Aku mendengar suara tawa kecilnya dari seberang telpon. Suara tawa indah yang selalu aku rindukan setiap hari.

"Jangan pernah ragu untuk jadiin aku sebagai sandaran buat kamu, apapun itu kamu bisa pergunakan aku, dimanapun dan kapanpun kamu butuh,"

Aku terdiam sejenak mendengar penuturannya itu. Zigra, sepertinya aku bukan hanya suka padamu. Sepertinya aku telah begitu lama merindukan perasaan seperti ini sehingga dengan mudahnya aku hanyut dalam permainan kasih sayangmu.

"Iya, kamu juga jangan pernah ragu untuk melakukan hal itu sama aku,"

Lagi-lagi aku mendengar suara tawa kecilnya. Suara beratnya itu terdengar semakin lirih.

"Kok malah ketawa, sih! dijawab atuh!"

"Iyaa, sayaaangg,"

"Gitu dong"

Zigra kembali tertawa, sebelum akhirnya keheningan mengelilingi percakapan kami berdua. Beberapa menit lamanya hingga Zigra kembali bersuara.

"Ara.. Aku ngantuk,"

"Yaudah cepetan tidur,"

"Nggak mau, nanti kalau Zigra tidur yang nemenin Ara siapa?"

"Cepet tidur, ihh, kamu ngomongnya udah ngelantur kayak gitu,"

Bisa-bisanya dia masih memikirkanku disaat otaknya sudah tak lagi memproses dengan baik. Ara adalah panggilan Zigra untukku disaat dia sudah berada di alam bawah sadarnya.

"Nggak ma--"

"Aku matiin dulu telponnya,"

Sebelum panggilan itu tertutup sempurna aku masih bisa mendengar suara Zigra yang merengek memintaku untuk tidak menutup telponnya. Aku tertawa kecil ketika membayangkan ekspresi Zigra saat mengucapkan kalimat-kalimat manis tersebut.

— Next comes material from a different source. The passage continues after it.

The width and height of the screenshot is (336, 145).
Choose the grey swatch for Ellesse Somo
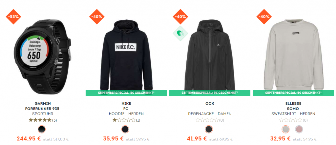[285, 129]
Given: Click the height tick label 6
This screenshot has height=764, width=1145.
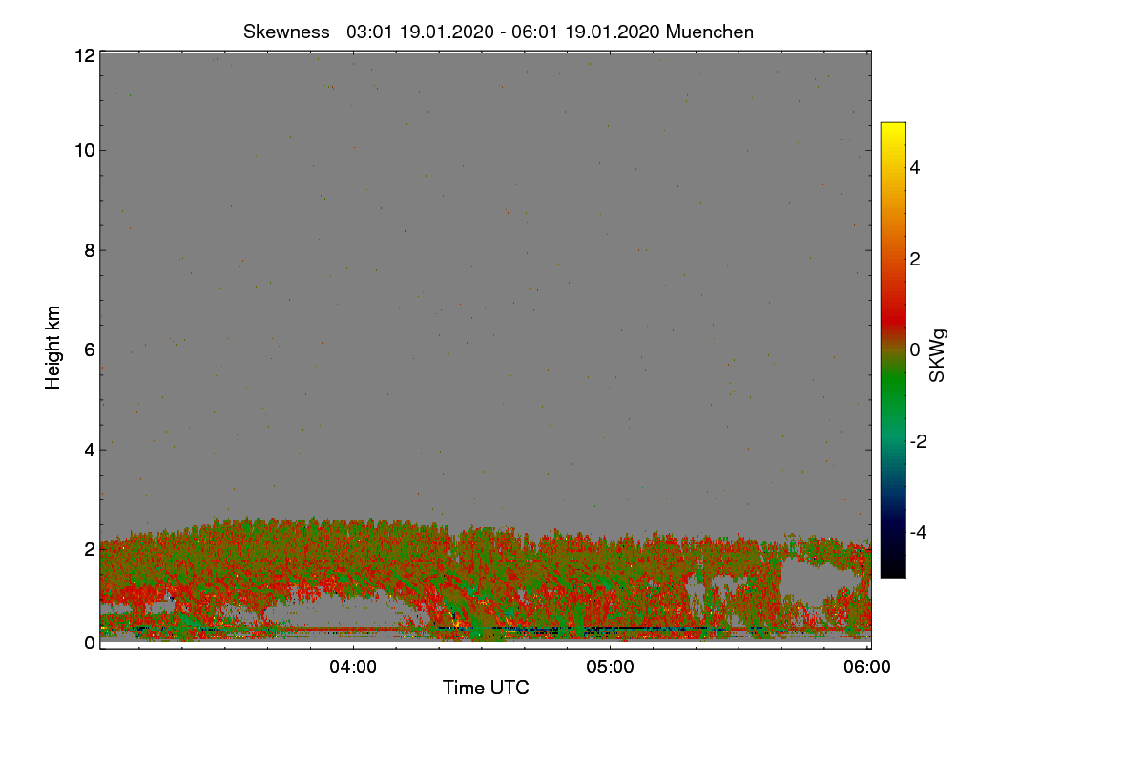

Pasti sangat lucu. Aku baru tahu sosoknya yang seperti ini ketika hubungan kami telah berjalan selama sebulan. Zigra bukanlah seoranh yang melakukan hal semacam itu disekolah, jadi tak banyak yang tahu tentang sosoknya yang seperti ini. Ah.. Mungkin bukan hanya tak banyak yang tahu, tapi hanya aku yanh tahu sosok lain dari dirinya itu.

Ah, benar, bisa-bisanya aku melupakan suatu hal yang baru saja dibicarakan Bunda saat makan malam tadi.

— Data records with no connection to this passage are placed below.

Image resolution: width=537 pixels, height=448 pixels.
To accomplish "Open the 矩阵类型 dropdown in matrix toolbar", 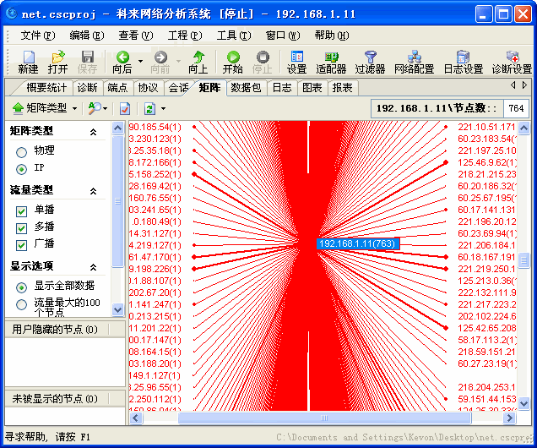I will tap(46, 108).
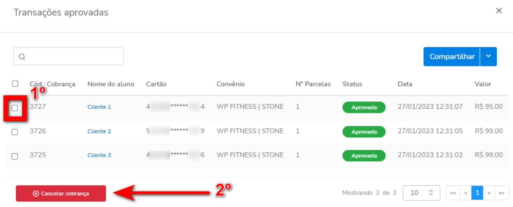The height and width of the screenshot is (207, 513).
Task: Open the rows-per-page selector showing 10
Action: point(421,193)
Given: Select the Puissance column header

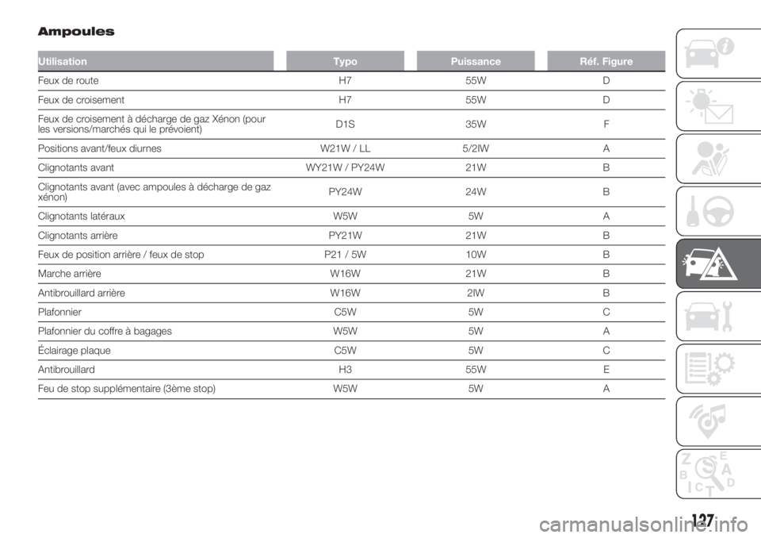Looking at the screenshot, I should 476,61.
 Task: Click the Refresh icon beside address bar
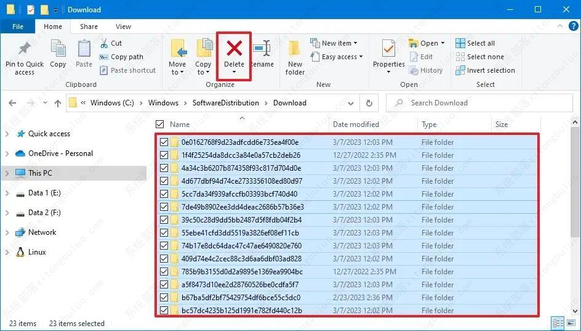click(369, 103)

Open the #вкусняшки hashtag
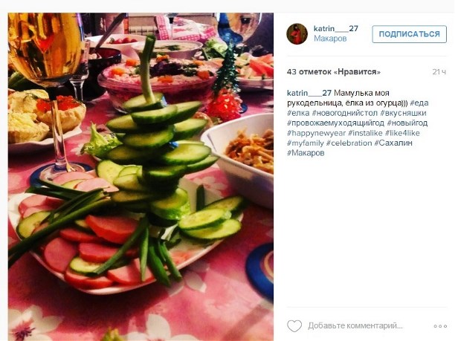403,113
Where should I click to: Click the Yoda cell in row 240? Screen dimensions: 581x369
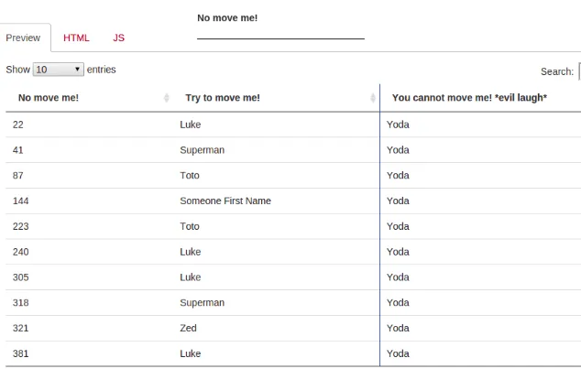398,252
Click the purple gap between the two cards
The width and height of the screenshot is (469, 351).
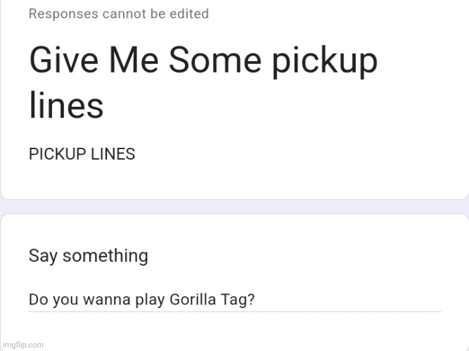coord(234,206)
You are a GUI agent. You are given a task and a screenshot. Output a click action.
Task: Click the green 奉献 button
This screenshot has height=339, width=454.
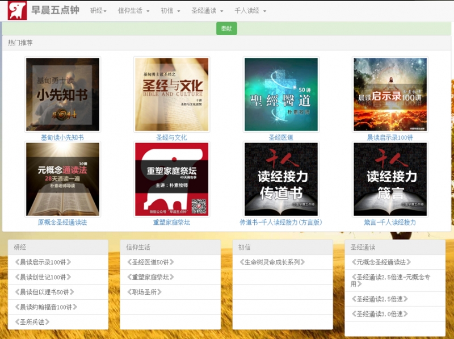226,28
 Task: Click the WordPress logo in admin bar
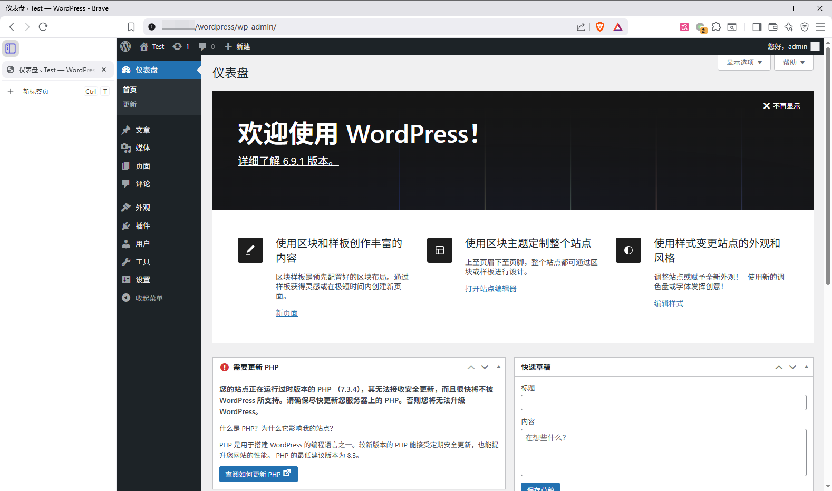pyautogui.click(x=125, y=46)
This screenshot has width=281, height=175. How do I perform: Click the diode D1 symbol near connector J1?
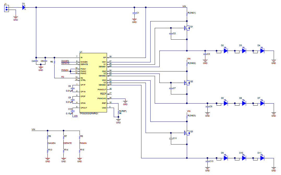click(24, 7)
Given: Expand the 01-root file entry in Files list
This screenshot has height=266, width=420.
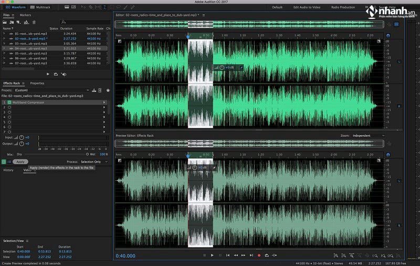Looking at the screenshot, I should click(4, 34).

Jika Bunda bilang kalau kita akan pindah, itu berarti bahwa sebentar lagi aku harus mempersiapkan diri untuk melepas Zigra. Lagi, selalu saja seperti ini. Kebahagiaanku yang tak seberapa ini akan hilang begitu saja dengan mudahnya. Aku tak mungkin mempertahankan hubungan kami yang bahkan belum pasti ini. Aku tak bisa mengorbankan Zigra untuk terus bersamaku di saat jarak antara kami begitu sulit untuk dipertemukan. Tapi disisi lain aku juga tak tahu harus bagaimana untuk memutus hubungan kami yang telanjur mendalam ini.

Zigra, aku harus bagaimana?

~õÕõ~

.

.

.

Nyengir kan kalian pas scene telponan?😌

Canda dikit, hehe

Gimana untuk part kali ini?
Kalian bisa tulis pendapat kalian di kolom komentar, ya..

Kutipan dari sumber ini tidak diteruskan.